#### AIM OF THE EXERCISE
Copy the lines word for word, starting with the line that contains "You are a computer-use" and continuing through the end of the material. Leave the pictures out of your answer.

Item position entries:
|---|

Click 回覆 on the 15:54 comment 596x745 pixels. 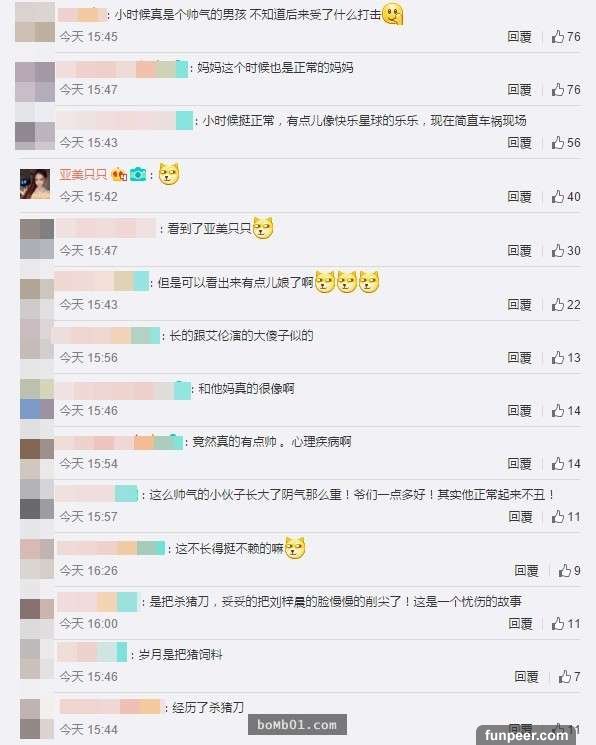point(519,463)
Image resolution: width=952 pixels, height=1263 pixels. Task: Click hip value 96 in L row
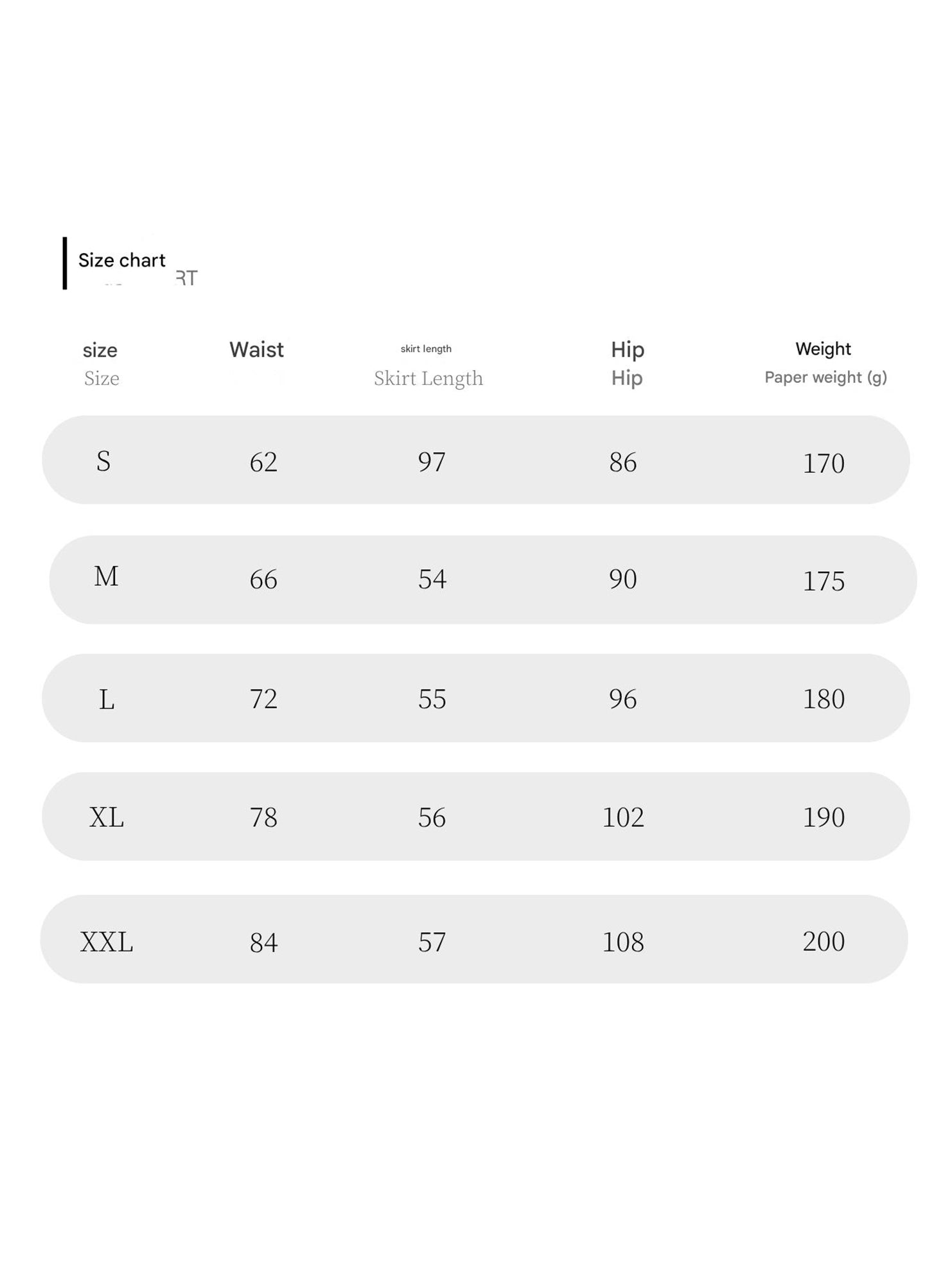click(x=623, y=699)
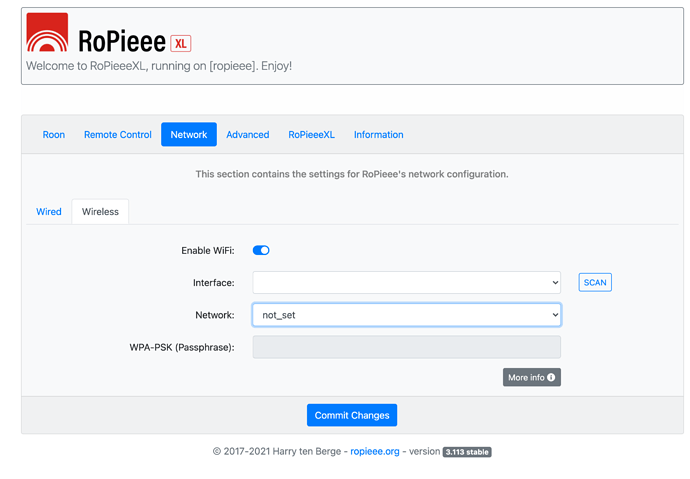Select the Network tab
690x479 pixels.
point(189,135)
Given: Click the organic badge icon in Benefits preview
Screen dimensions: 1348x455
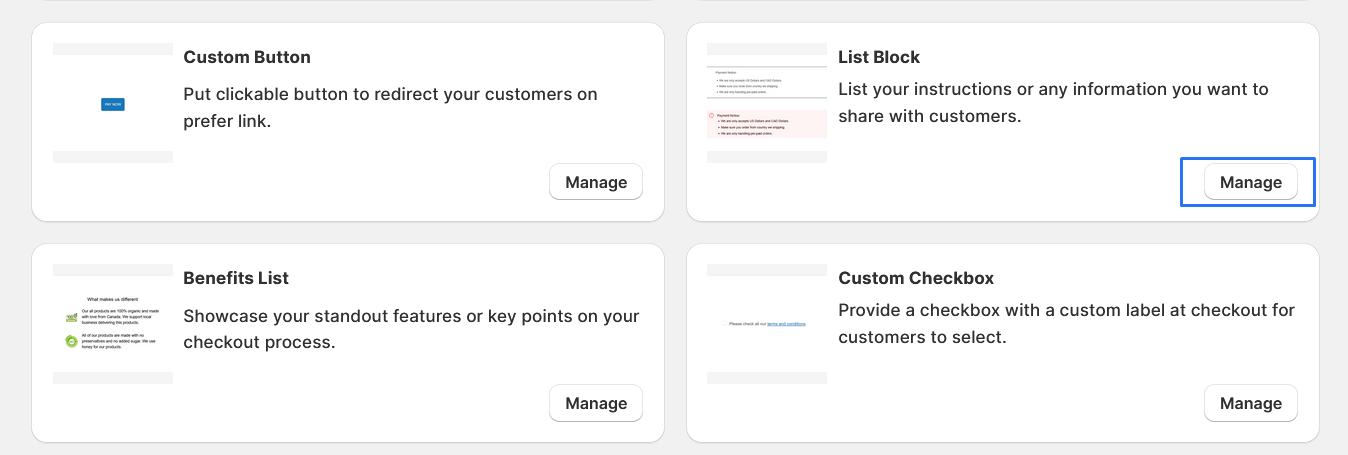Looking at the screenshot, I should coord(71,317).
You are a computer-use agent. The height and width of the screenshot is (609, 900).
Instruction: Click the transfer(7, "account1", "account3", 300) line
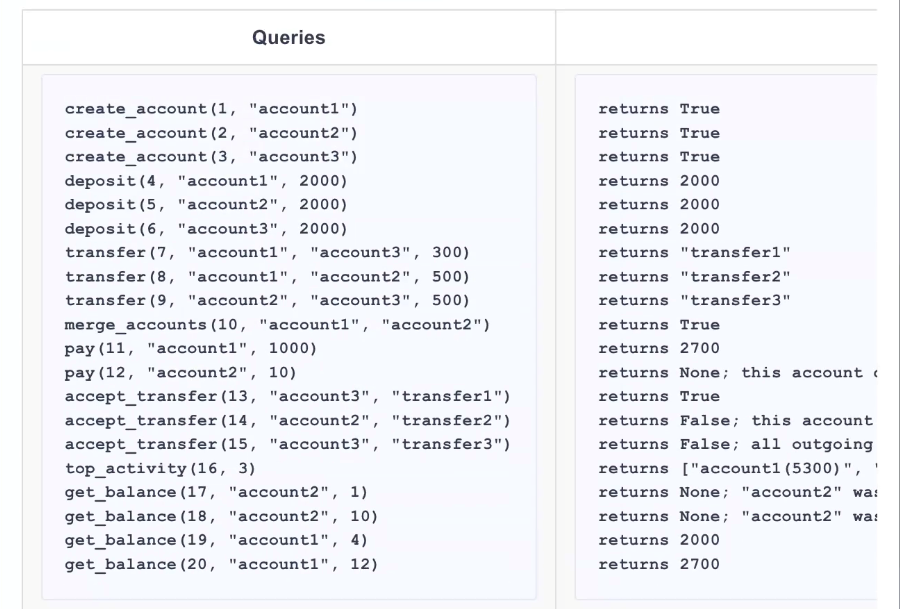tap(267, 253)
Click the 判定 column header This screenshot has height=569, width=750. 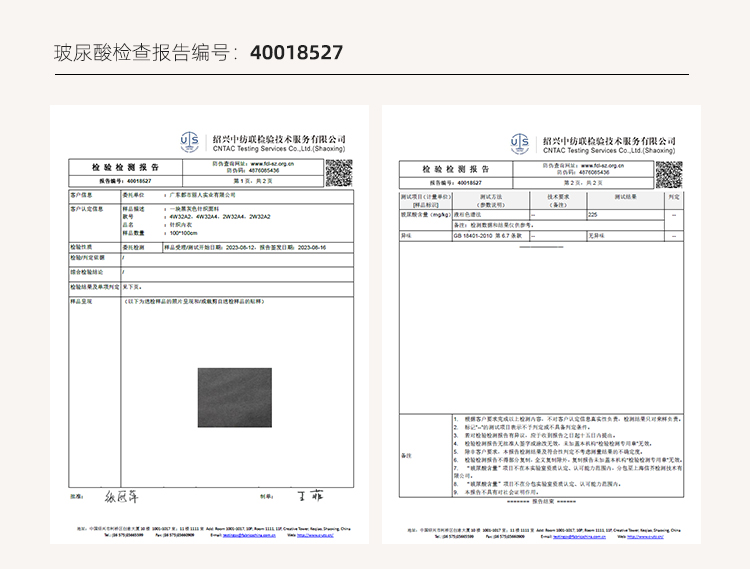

|---|

#### TASK ANSWER
You are a computer-use agent. The height and width of the screenshot is (609, 900).
Instruction: Click the transfer(7, "account1", "account3", 300) line
tap(267, 253)
Click the 判定 column header This screenshot has height=569, width=750. 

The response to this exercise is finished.